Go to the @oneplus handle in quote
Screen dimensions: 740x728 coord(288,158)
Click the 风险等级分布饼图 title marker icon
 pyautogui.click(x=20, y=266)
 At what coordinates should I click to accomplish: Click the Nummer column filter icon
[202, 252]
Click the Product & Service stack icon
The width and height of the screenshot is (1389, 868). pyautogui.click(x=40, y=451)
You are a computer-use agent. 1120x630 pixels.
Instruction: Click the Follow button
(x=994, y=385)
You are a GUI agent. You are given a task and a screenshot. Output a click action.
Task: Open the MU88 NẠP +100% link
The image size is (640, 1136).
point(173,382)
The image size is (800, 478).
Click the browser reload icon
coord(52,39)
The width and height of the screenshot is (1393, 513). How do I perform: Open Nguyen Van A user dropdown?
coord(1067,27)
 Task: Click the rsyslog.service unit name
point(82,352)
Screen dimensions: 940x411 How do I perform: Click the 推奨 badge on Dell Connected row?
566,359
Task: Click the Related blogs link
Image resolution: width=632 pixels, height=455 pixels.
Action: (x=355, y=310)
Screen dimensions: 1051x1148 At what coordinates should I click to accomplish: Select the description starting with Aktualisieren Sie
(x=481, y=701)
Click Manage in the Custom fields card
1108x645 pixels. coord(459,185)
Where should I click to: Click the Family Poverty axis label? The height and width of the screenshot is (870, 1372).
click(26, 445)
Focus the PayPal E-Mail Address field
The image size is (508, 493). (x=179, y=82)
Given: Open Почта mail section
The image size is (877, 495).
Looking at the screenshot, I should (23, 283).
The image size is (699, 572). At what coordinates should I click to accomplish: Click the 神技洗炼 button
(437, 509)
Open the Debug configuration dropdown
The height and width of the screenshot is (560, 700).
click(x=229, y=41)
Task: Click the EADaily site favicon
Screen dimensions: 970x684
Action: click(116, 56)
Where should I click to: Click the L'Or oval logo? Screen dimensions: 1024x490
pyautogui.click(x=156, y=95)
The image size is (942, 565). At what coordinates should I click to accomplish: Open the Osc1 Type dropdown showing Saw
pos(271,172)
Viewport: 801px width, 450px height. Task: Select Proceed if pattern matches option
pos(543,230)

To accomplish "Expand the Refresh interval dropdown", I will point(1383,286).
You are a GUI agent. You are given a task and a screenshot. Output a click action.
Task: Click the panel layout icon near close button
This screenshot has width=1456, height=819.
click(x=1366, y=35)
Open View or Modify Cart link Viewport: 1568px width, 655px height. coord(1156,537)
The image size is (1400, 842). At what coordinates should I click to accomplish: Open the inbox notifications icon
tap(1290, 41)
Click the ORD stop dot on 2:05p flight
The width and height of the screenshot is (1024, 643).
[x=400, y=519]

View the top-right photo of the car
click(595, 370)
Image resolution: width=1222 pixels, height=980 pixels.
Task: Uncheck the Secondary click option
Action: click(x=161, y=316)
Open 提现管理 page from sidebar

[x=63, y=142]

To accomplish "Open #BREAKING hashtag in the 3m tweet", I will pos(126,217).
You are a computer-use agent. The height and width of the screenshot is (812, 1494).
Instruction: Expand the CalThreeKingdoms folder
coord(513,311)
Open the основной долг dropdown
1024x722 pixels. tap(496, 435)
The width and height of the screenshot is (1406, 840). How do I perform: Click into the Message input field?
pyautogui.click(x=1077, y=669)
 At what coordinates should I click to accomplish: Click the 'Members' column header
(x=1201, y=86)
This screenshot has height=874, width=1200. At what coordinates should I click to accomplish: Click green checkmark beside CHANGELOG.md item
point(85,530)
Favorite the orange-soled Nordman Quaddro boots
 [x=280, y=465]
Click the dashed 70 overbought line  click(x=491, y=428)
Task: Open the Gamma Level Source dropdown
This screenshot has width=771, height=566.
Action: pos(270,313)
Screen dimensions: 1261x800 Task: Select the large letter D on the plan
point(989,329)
━━━━━━━━━━
◆ ABOUT THIS EXERCISE: The required answer is the line with "Click the dashed" plus every line after it to the end of the entries above, transcribed exactly.

◆ COMPLETED TASK:
Click the dashed 70 overbought line  click(x=491, y=428)
Task: Open the Gamma Level Source dropdown
This screenshot has width=771, height=566.
Action: pos(270,313)
Screen dimensions: 1261x800 Task: Select the large letter D on the plan
point(989,329)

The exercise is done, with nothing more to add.